This project has received funding from the European Union’s Horizon 2020 Research and Innovation Programme under the Marie Sklodowska-Curie grant agreement Nº 847635.
Department of Geography
Faculty of Geography and History
The Research Group Transport, Infrastructure and Territory – tGIS was established in 2005 joining the interests of researchers in transport geography and economics mainly from Universidad Complutense Madrid (UCM). The group gained strength with the incorporation of researchers from relates disciplines like architecture and civil engineering. In 2012 the group joined TRANSyT, the Transport Research Centre at Universidad Politécnica of Madrid, which favours further collaboration in research projects, knowledge transfer and networking opportunities. In 2017, tGIS has received funding from the European Union’s Horizon 2020 research and innovation programme under the Marie Sklodowska-Curie grant agreement (https://cordis.europa.eu/project/rcn/208383_en.html).
The group has a broad experience in the study of metropolitan processes from the point of view of transport and mobility and their relations with the territory and urban economy. Moreover, the team accumulates a wealth of experience and expertise in quantitative techniques and in GIS analysis applied to the study of metropolitan areas in the European framework. During the last years, the group has launched a new research line related to the use of Big Data in the fields of mobility, transport and urban dynamics.
tGIS has obtained a rating of “Excellent” (96 point over 100) in the external evaluation of the UCM Research Groups, realized by the State Research Agency (Agencia Estatal de Investigación – AEI).
The Transport, Infrastructure and Territory Research Group makes use of different software licenses to carry out its research projects, such as ESRI licenses for ArcGIS 10.6, ArcGIS Pro and ArcGIS Online, with continues updates and with licenses for the necessary extensions to conduct accessibility analyses: network analysis, spatial and 3D analysis and geostatistical analysis. In addition, we have licenses to software oriented to statistically process large datasets, such as SPSS (22), Stata (9.2) and MatLab (2013) and R. To improve data visualisation, we have licenses to graphic design software, such as Adobe Photoshop (Extended 11), Adobe Creative Suite (6) or graphic-based research software such as DepthMap.
Thanks to our collaboration with other research groups of the Complutense University, we also have access to a developer account with Google and iOS and an Amazon Web Services (AWS) account, where we can hire servers and cloud computing services with EC2 and EBS.
The research topic is essentially to explore the opportunities that new data sources offer to analyze and understand different urban and territorial dynamics. The three main aspects:
1. What kind of dynamics? The focus will be mainly directed to: 1) the study of urban transport and mobility, with a particular interest in the emergent forms of transport and what is known as Mobility as a Service. 2) The research on accessibility and its relation to economic activity and land use distribution. 3) The analysis of tourism. 4) Modelling of land use and transport. The project is open to study other urban and territorial dynamics related to the previous ones.

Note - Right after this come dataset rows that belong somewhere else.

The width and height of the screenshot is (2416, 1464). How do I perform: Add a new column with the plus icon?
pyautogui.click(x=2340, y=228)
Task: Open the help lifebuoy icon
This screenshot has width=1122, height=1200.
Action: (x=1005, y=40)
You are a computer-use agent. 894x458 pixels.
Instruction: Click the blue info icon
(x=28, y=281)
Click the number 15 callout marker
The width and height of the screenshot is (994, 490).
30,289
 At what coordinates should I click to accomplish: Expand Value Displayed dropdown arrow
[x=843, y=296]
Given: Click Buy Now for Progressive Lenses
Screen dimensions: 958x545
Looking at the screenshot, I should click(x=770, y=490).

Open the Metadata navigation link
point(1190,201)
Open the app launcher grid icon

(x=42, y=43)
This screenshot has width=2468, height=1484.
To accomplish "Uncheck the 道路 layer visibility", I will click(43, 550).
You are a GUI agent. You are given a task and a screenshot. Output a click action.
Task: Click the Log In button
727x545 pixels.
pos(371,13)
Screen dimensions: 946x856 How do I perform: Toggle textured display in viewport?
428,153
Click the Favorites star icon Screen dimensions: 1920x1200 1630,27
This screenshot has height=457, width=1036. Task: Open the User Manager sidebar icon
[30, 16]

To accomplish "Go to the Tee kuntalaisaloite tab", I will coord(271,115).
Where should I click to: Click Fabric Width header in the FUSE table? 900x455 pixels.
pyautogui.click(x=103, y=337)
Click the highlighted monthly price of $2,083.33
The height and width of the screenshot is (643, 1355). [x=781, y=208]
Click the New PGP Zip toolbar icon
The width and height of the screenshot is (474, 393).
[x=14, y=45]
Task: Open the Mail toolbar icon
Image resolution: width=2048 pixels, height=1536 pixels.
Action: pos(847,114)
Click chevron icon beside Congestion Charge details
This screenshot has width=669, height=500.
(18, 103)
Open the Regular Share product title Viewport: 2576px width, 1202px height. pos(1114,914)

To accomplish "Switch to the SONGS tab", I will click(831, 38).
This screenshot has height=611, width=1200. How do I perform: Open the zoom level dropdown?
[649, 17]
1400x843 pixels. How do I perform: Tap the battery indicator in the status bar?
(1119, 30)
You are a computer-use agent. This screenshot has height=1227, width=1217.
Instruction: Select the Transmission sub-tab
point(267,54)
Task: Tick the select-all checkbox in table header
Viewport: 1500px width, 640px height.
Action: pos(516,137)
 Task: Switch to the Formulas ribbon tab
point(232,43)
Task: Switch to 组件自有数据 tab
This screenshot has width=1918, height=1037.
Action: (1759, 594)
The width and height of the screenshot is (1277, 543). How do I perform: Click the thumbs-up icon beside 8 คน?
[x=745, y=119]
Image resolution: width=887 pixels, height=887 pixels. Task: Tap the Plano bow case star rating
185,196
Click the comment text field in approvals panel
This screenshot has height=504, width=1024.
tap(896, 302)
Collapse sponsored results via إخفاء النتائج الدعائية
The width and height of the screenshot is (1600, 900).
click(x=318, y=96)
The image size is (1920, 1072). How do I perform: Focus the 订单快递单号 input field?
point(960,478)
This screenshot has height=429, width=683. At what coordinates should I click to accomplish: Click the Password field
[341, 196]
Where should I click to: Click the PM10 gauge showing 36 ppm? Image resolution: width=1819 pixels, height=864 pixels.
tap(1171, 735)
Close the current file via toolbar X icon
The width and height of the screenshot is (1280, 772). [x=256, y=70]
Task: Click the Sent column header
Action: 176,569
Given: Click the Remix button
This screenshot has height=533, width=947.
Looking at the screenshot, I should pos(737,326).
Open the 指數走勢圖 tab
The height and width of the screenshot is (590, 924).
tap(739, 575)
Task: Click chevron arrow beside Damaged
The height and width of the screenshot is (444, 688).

2. What kind of data? The project will have a particular interest in the use of new data sources, with the aim of not substituting but complementing more conventional sources. It will have a special focus on Big Data, with specific insights into social networks, mobile data, credit and travel card records, GPS data collected from different apps, etc. In addition, the research will be based on the use of geolocated data, especially on the use of data with high spatio-temporal resolution.
3. What kind of analyses will be carried out? We will mostly focus on the spatial analysis of the dynamics previously described. Network analysis and spatial statistics will play a major role. In addition, the project aims to deliver more “dynamic” analyses, improving traditional “static” analyses that look at particular moments in time. The use of Big Data offers the opportunity of monitoring different dynamics over time, opening the possibility of analyzing temporal patterns or the impact that particular events may have in the regular performance of different urban systems.